In all these pictures of the pier and pontoon areas above you can see the lively sailing activity in the background. Below are two extracts from early OS maps, one showing Schull and its location to some of the offshore islands, and the other showing the town centre, probably around 1890. It’s thought-provoking to see on the latter the various facilities which the town offered at that time, as well as the railway: Court House, Constabulary Barrack, Smiths, Schools, Hotel and Dispensary.

Note that on both the maps above, which date from more than a century ago, the settlement’s name is given as Skull: it still is on all OS Ireland maps up to the present time. Mostly today it’s known as Schull, or in Irish An Scoil, which translates as The School. Some of you may remember my posts earlier this year when I looked in to the possible origins of this village name – and the earliest ‘School’: a site described on Archaeology Ireland as a ‘possible early Christian settlement’:  . . . the ancient school of Sancta Maria de Scholia, ‘a place known in early times as a centre of learning’ . . . There’s a fair bit of local lore surrounding the subject, and you need to read Schull resident John D’Alton’s article on this to find an alternative view to the perhaps romanticised ideas of an ancient monastic site: I’m sitting on the fence!

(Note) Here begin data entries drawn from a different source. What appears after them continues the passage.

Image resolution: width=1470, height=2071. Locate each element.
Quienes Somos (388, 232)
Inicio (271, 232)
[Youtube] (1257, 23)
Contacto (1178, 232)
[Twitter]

Historic village – perhaps with medieval origins – to vibrant sailing centre and colourful streets in the 21st century. Schull has come a long way, and has far to go. Today the resident population numbers around 1,050: this is boosted substantially with the influx of summer visitors. It’s good to see long established names and new businesses on the streets, contributing to the colourful palette of the architecture. Great things are happening in the future: the old bank building (below) is to become a cinema and film centre: a focal point for the acclaimed annual Fastnet Film Festival.

Year round, Schull is worth exploring. Mount Gabriel, the area’s highest point, is above the village and offers superb vistas over the bay and islands. Finola has looked at the many legends associated with this peak and there is ancient history there, too: the remains of Bronze Age copper mines on its slopes. Good walks can be had on the high ground and on the coastal footpaths – see the Explore West Cork website.